WORK REQUEST
How many lines below contain the string "agent"? Reply with the figure and no further words.

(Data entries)
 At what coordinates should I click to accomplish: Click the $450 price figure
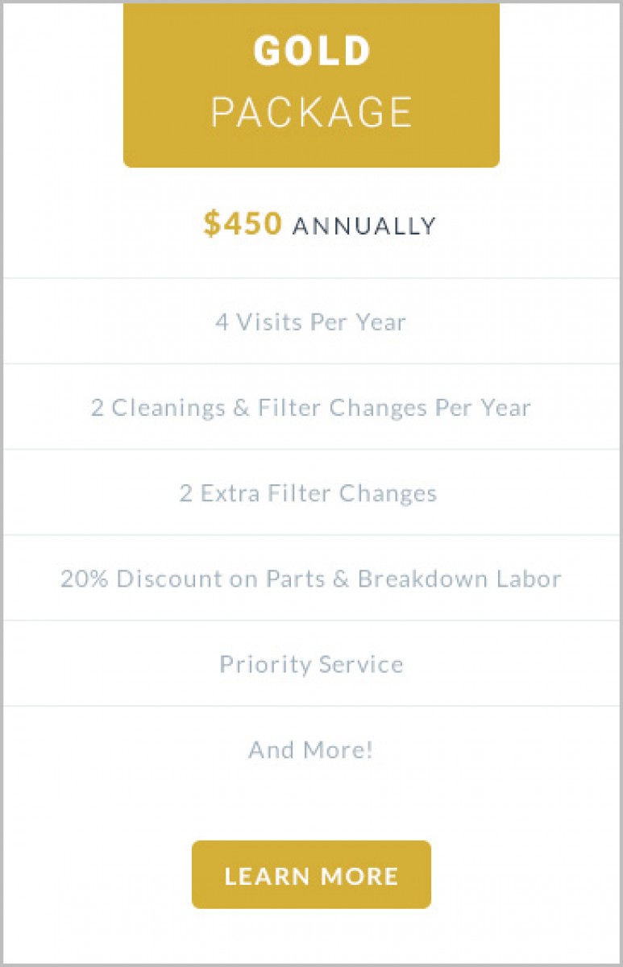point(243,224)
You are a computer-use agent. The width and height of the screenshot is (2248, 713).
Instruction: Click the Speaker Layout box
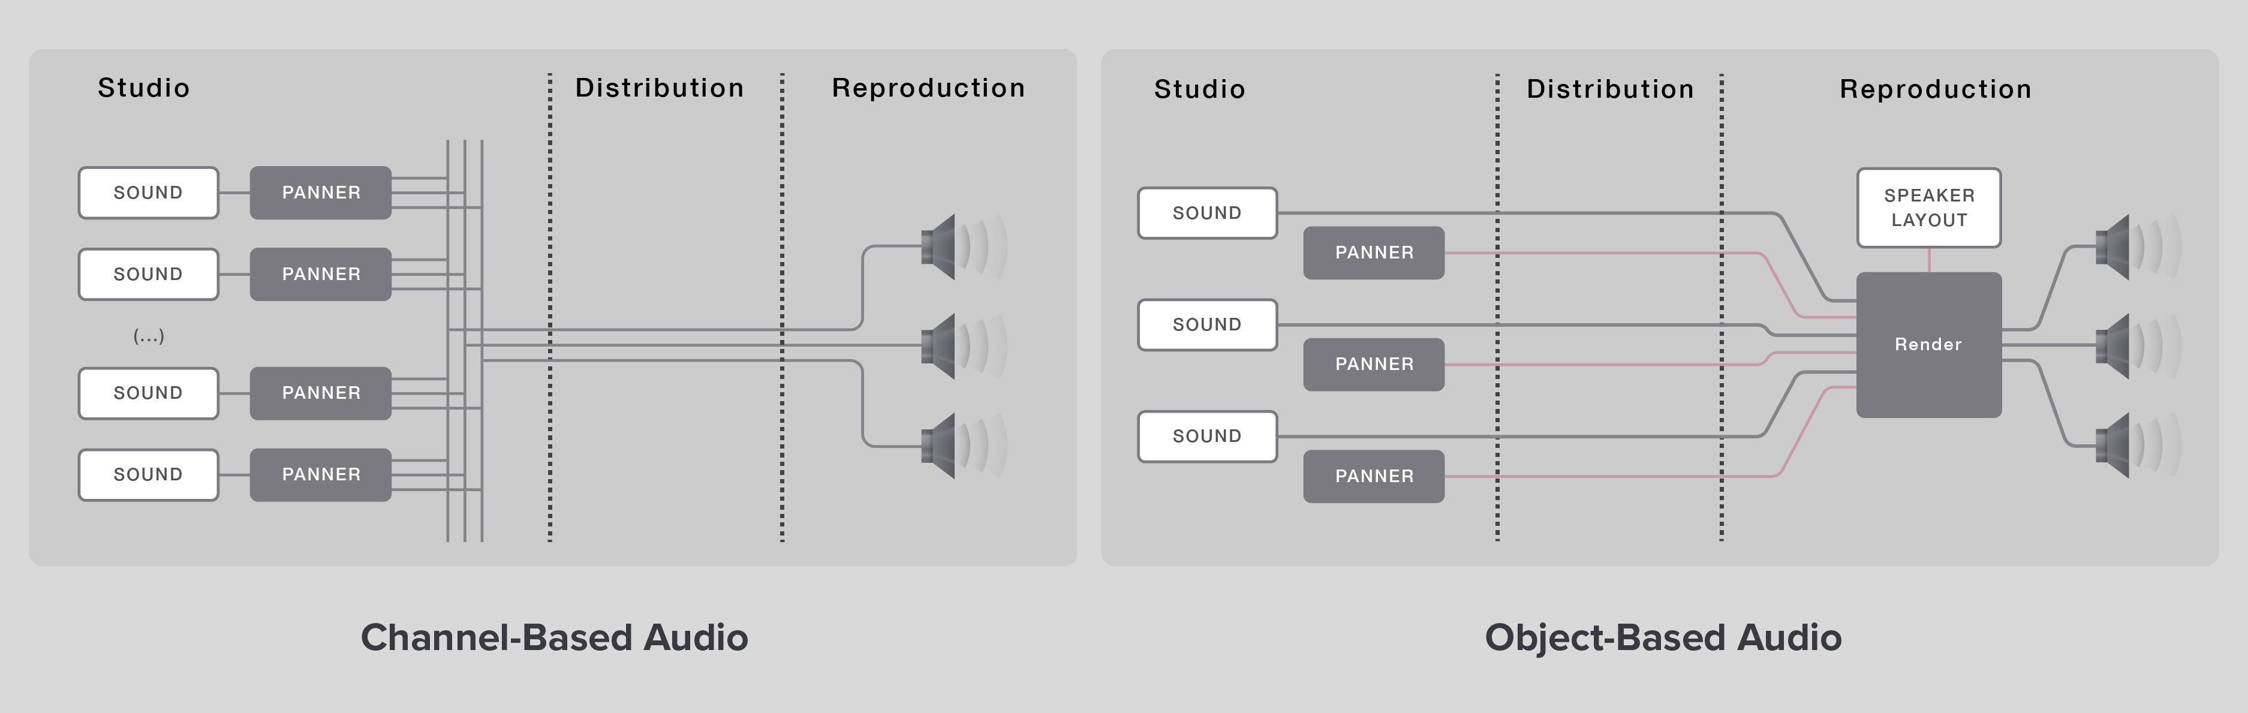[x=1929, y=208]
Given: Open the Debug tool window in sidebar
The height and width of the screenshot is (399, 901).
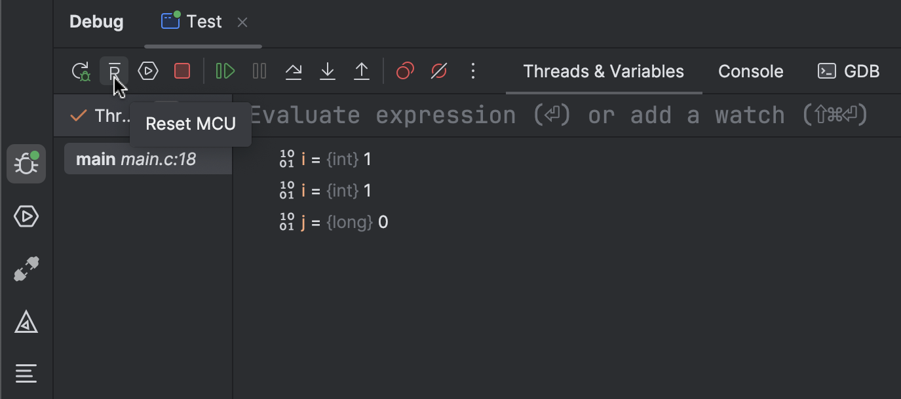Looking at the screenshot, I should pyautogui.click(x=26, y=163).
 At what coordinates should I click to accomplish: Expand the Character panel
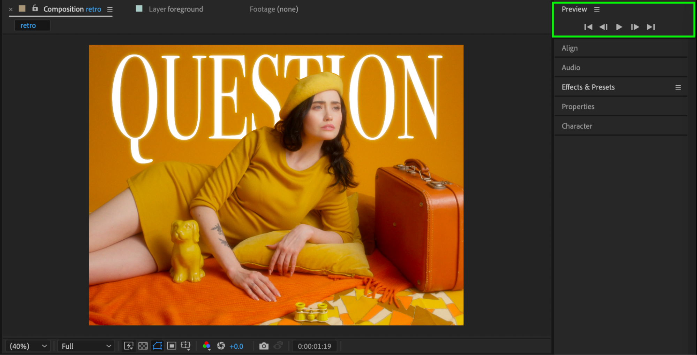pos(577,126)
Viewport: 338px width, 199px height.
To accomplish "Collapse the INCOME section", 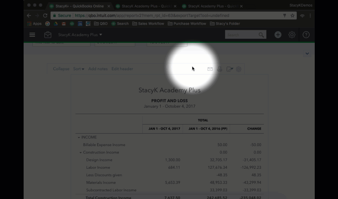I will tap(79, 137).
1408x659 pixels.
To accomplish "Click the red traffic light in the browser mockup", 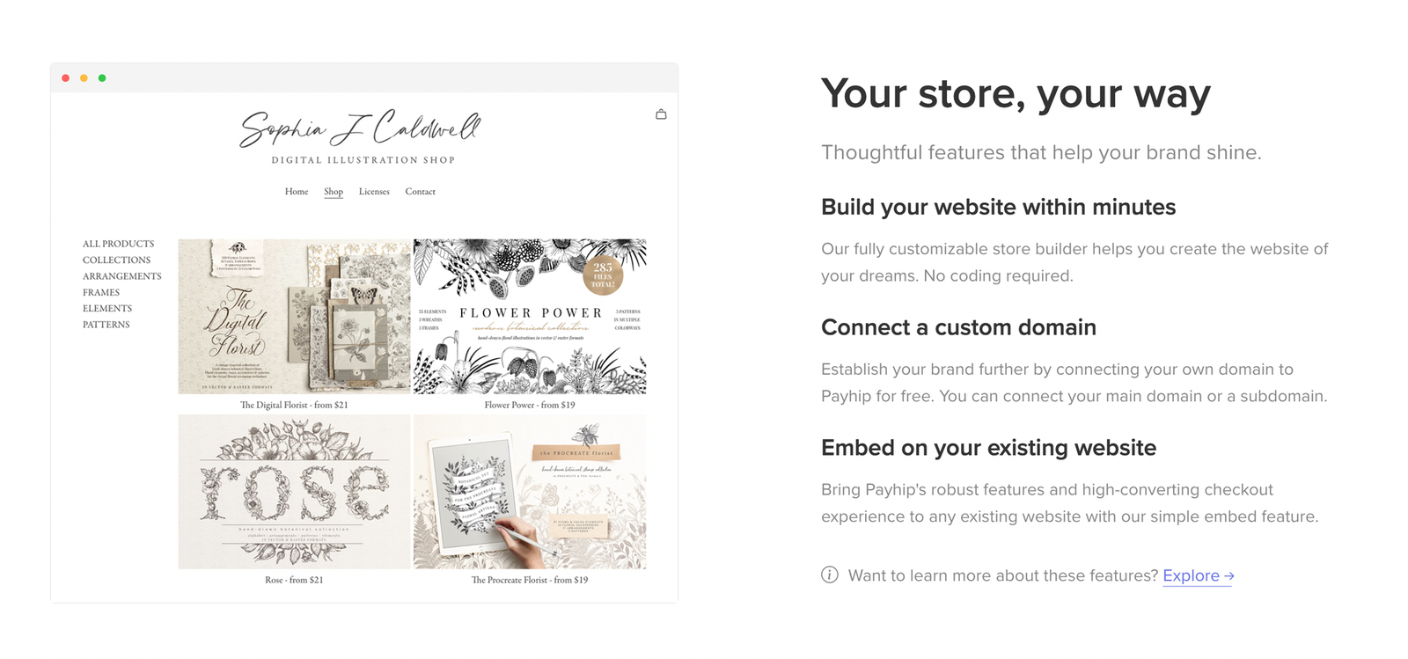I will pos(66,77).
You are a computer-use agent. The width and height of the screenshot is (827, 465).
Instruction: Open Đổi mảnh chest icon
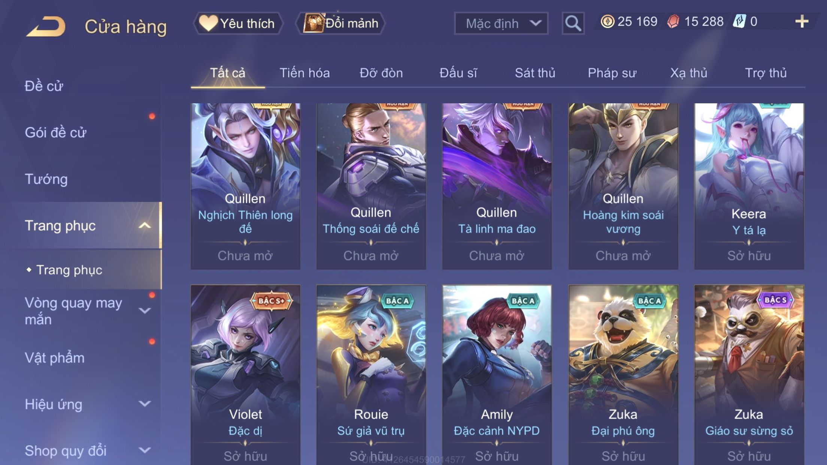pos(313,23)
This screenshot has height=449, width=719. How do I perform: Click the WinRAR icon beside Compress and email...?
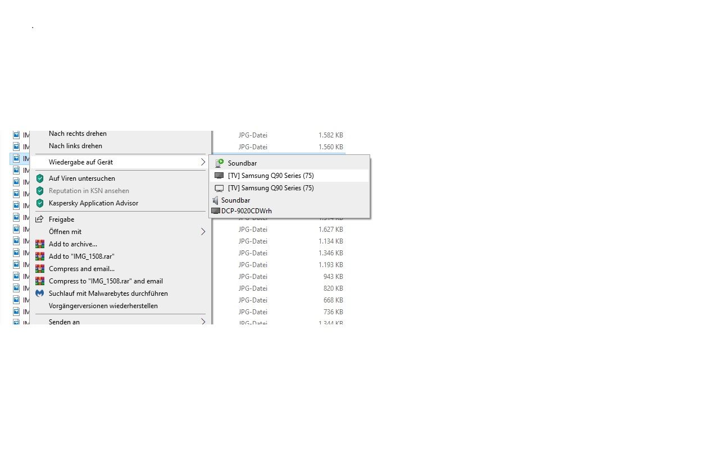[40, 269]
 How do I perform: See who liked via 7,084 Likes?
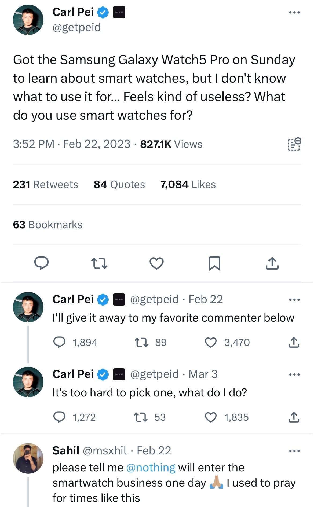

ANSWER FOR THE TASK
2